As illustrated in FIG. 4, the transistor well (as referred to as
the "body") of transistor 422 is coupled to V.sub.REF. This
connectivity enables transistor 422 to function with similar
characteristics as corresponding transistor 110. If the wells of
transistors 422 and 110 were coupled to V.sub.DD in the typical
fashion, the well-to-source voltages would be different for each
transistor, resulting in different currents flowing through the
transistors. The well-to-source connection also provides a lower
threshold for each transistor and therefore more drive current.
[0032] Illustrated in FIG. 5 is a timing diagram of an exemplary
operation of mimic pulse generator 310. When both the control
signal 342 and the timing signal 21 are asserted (i.e. active or
logic high), the output of NAND gate 410 at node 412 is inactive
(i.e. a logic low). In response, the output of inverter 440 at node
442 is asserted. In response, node 452 transitions to an inactive
or low value. After a logic gate delay, the output of inverter 454
which is control signal 312 transitions to an active or high value.

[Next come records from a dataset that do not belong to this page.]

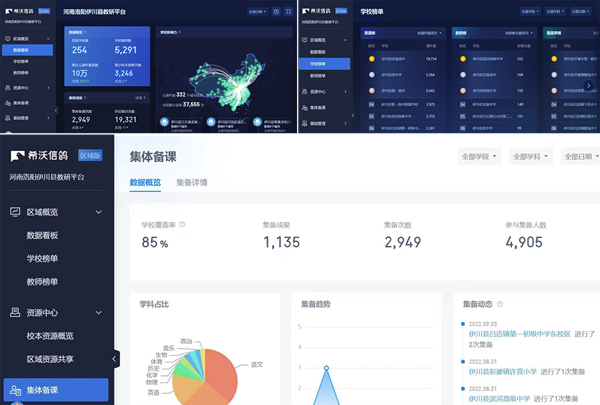The image size is (600, 405).
Task: Open 校本资源概览 in the sidebar
Action: pos(57,336)
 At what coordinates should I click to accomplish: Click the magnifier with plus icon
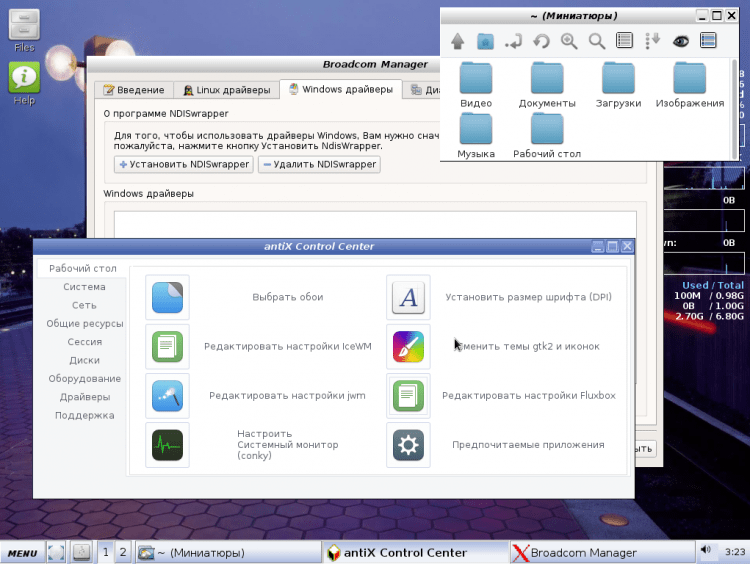pyautogui.click(x=569, y=41)
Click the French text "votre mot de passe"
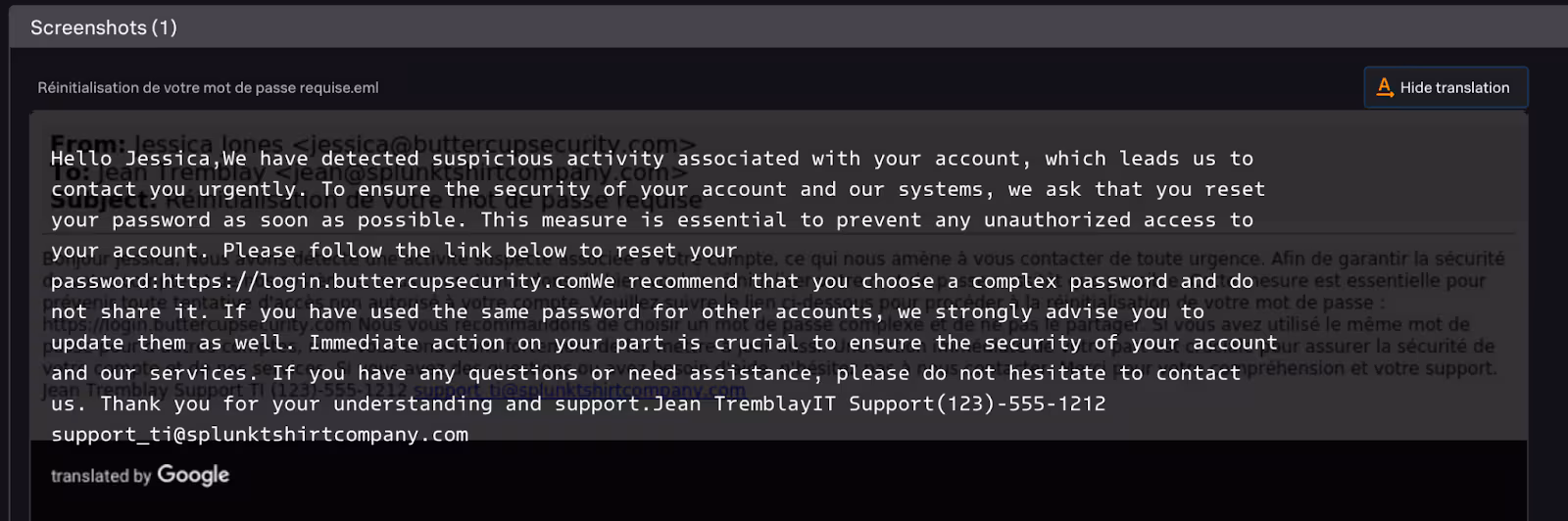 pyautogui.click(x=1315, y=303)
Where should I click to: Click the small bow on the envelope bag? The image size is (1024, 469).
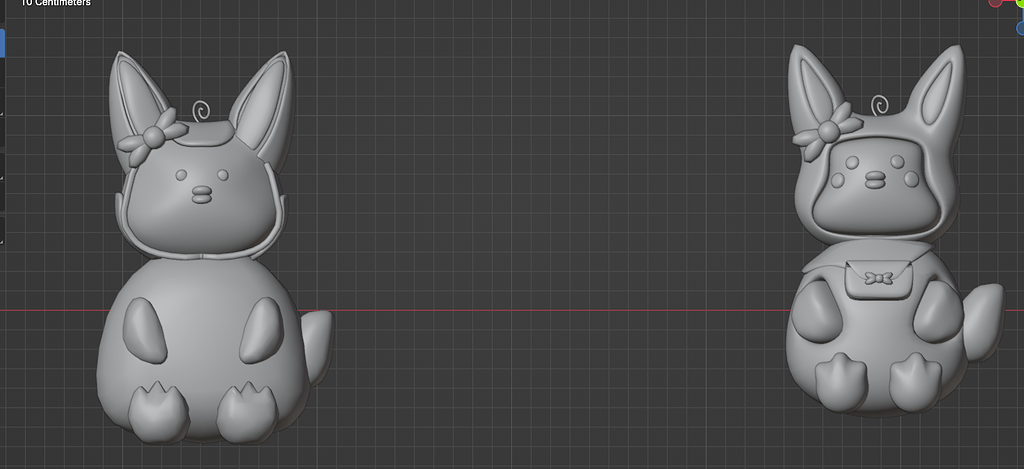(878, 279)
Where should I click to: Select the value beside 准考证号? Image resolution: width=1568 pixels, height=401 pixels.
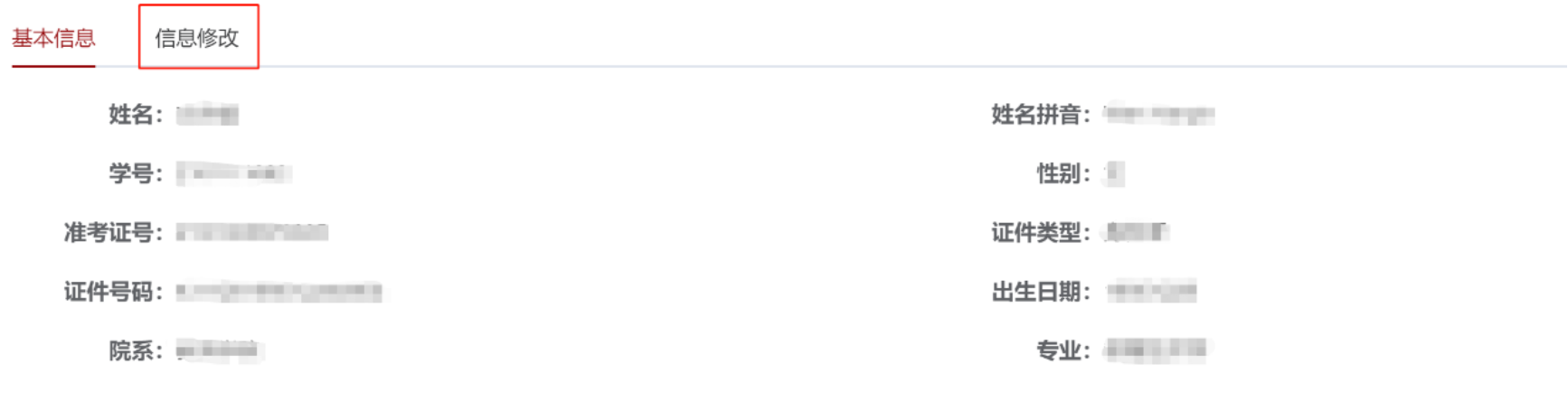tap(252, 233)
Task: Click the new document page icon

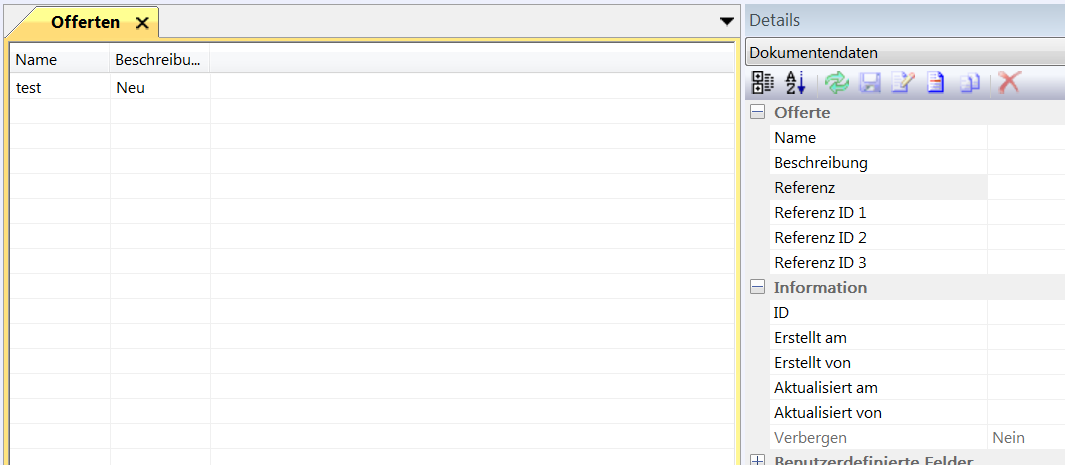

Meanwhile, node 428 transitions at a slower rate due to the
capacitive loading of transistor 426. When node 428 reaches a
certain voltage, the output of inverter 430 transitions to an
inactive or unasserted value. That transition will cause node 452
to transition back to an active state. After a logic gate delay
from the transition of node 452, the control signal 312 transitions
to a logic low. At some subsequent later point in time both the
control signal 342 and the timing signal 21 are de-asserted. Thus
it can been seen that for each concurrent assertion of the control
signal 342 and the timing signal 21, there is generated one pulse
of duration that is determined proportionately to the value of the
capacitance of transistor 426 which is, in turn, proportional to
transistor 114 and thus proportional to the switching time of the
write driver loading voltage conductor 25.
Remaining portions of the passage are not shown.